Content starts
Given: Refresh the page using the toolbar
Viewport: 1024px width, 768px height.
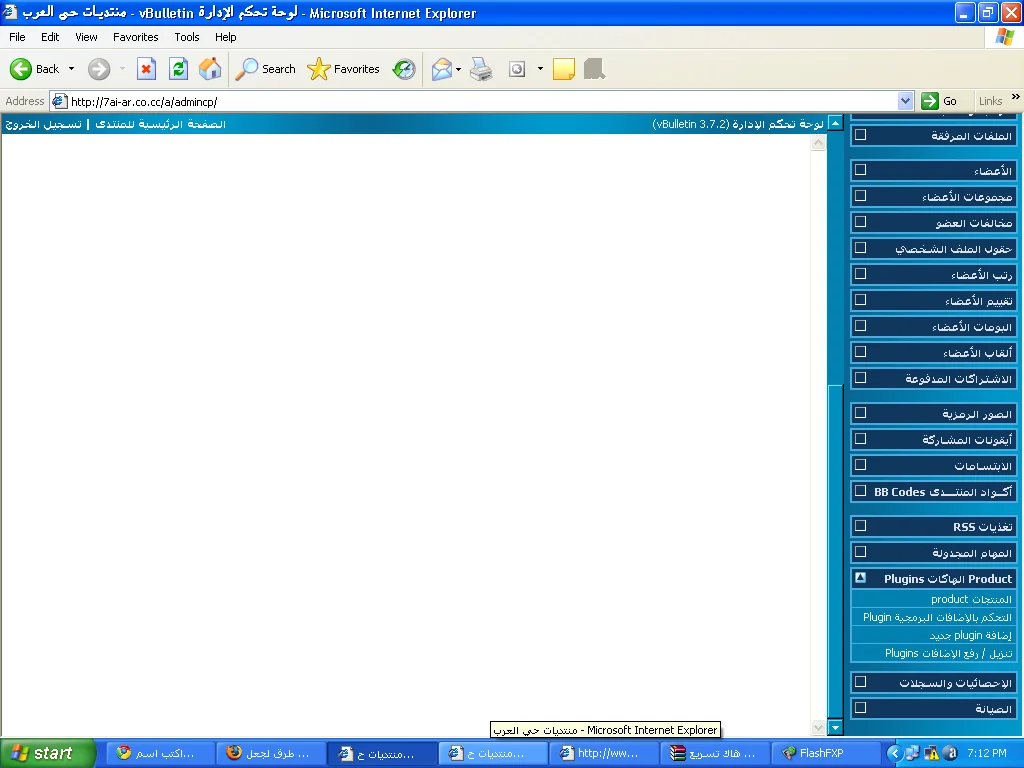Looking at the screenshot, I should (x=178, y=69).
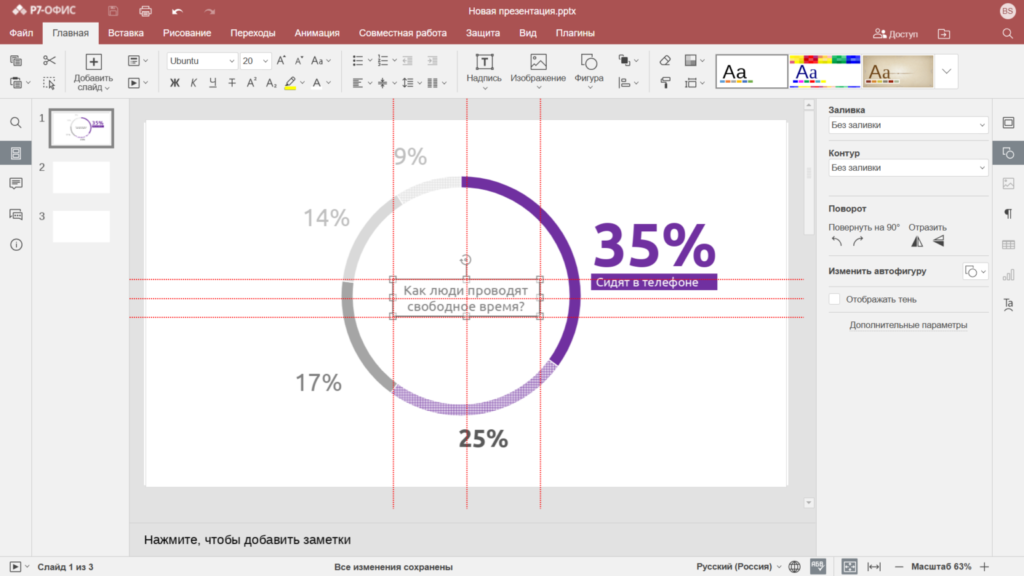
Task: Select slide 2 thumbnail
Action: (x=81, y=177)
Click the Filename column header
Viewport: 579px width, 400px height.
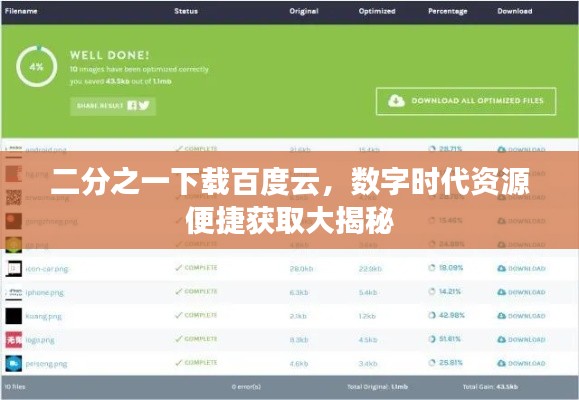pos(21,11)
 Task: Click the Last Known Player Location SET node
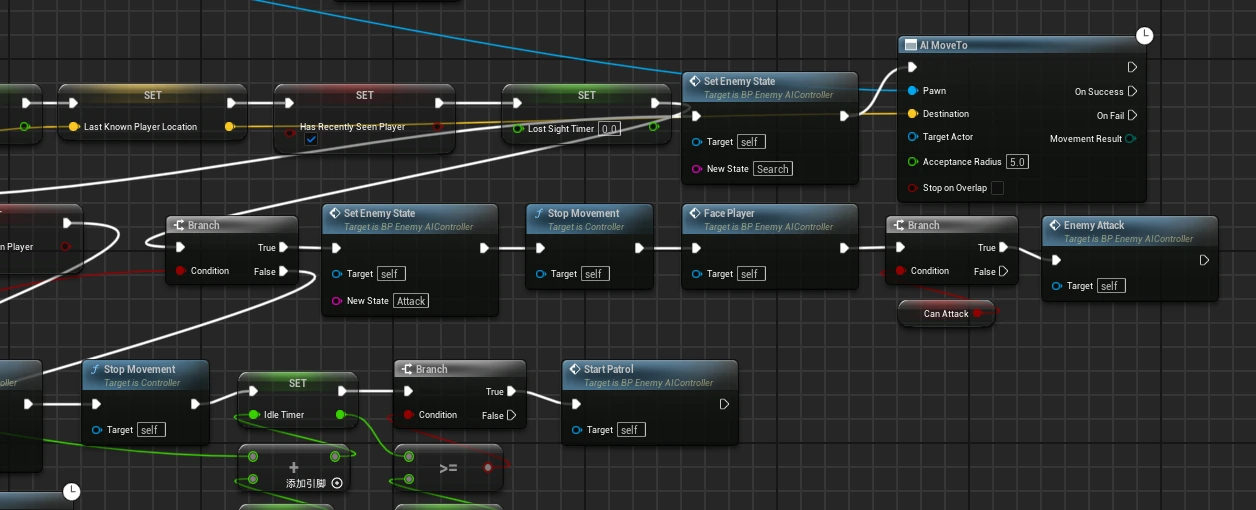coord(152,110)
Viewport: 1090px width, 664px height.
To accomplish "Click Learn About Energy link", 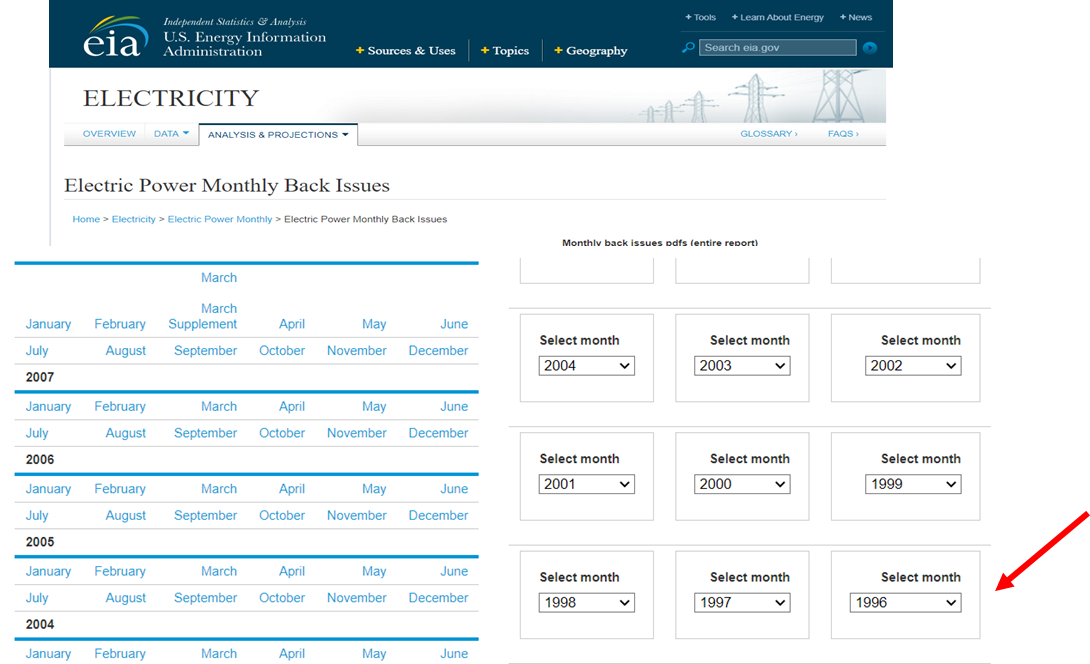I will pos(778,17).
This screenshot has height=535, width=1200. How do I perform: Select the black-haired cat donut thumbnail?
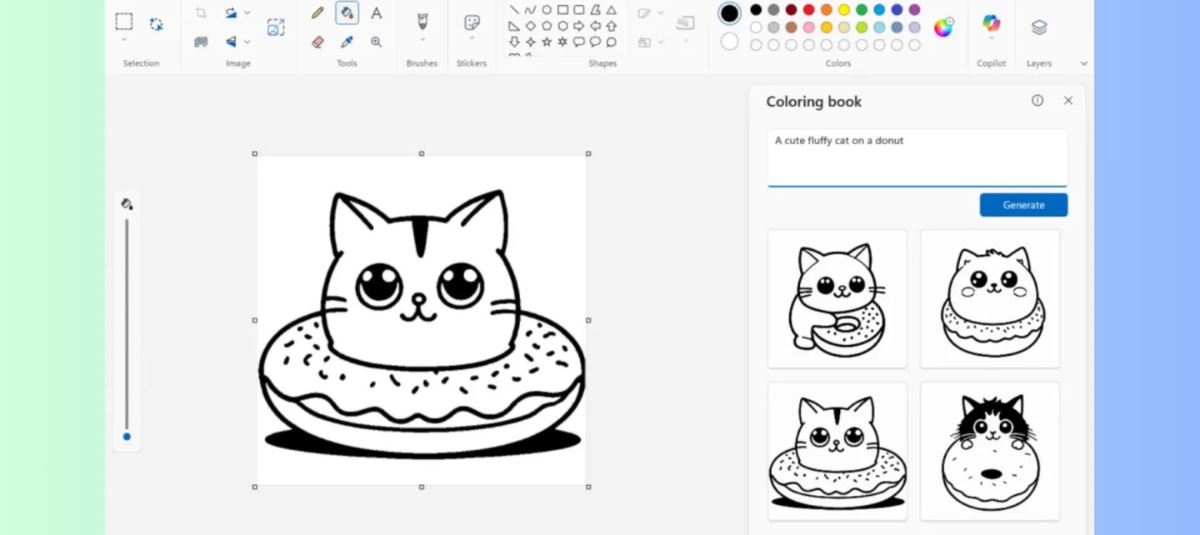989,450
Content ends
What to work on
Skip the pictures and restate exactly the lines from the beginning of the listing to the line with "Viewport: 1090px width, 664px height.", that line included.

Answer space
Given: Refresh the page using the toolbar
Viewport: 1024px width, 768px height.
Looking at the screenshot, I should (x=178, y=69).
Task: Select slide 2 thumbnail
Action: (x=81, y=177)
Click the Filename column header
Viewport: 579px width, 400px height.
pos(21,11)
 Task: Click the Last Known Player Location SET node
coord(152,110)
Viewport: 1090px width, 664px height.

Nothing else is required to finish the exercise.